[Opening Passage for review section]
Over this July 4th weekend, and as I see the images of Iraq's unfolding civil war, sometimes I think I even recognize a place I had been, having spent a year in the midst of America's Occupation there, 2009-2010.
I was a State Department civilian, embedded with an Army brigade of some 3000 men and women far from the embassy and the pronouncements of victory and whatever bright lights Iraq might have had. I grow weary now of hearing people talk about America's sacrifices, our investment, the need for more troops or air strikes, our blood and treasure spent to free Iraq, or whatever it was we were supposed to have gone there to do.
[Closing Passage for review section]
[Opening Given material section]
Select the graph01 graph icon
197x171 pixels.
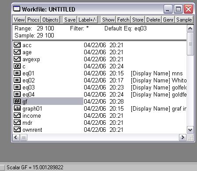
[Closing Given material section]
§ Required actions
A) Translate this sentence from the passage on the Iraq occupation into Spanish: "I grow weary now of hearing people talk about America's sacrifices, our investment, the need for more troops or air strikes, our blood and treasure spent to free Iraq, or whatever it was we were supposed to have gone there to do."
B) Write a continuation of the passage on the Iraq occupation, picking up right after its final sentence.
The data can be set aside, since nothing here depends on them.

§ Answers to the exercises
A) Ahora me canso de oír a la gente hablar de los sacrificios de Estados Unidos, de nuestra inversión, de la necesidad de más tropas o de ataques aéreos, de nuestra sangre y nuestro dinero gastados para liberar a Irak, o de lo que fuera que se suponía que habíamos ido a hacer allí.

B)
So many people say those things. But before another one says another thing, I wish they could have seen what I saw in Iraq, this:
Private First Class (PFC) Brian Edward Hutson (name changed), in Iraq, put the barrel of his M-4 semiautomatic assault rifle into his mouth, with the weapon set for a three-round burst, and blew out the back of his skull. He was college-aged but had not gone and would never go to college. Notice appeared in the newspapers a week after his death, listed as "non-combat related." Of the 4,486 American military deaths in Iraq, 911 were considered "non-combat related," that is, non-accidents, suicides. In 2010, as in 2009, the years I was in Iraq with PFC Hutson, more soldiers died by their own hand than in combat. Mental disorders in those years outpaced injuries as a cause for hospitalization. The Army reported a record number of suicides in a single month for June 2010. Thirty- two soldiers in all, more than one a day for the whole month, around the time PFC Hutson took his life.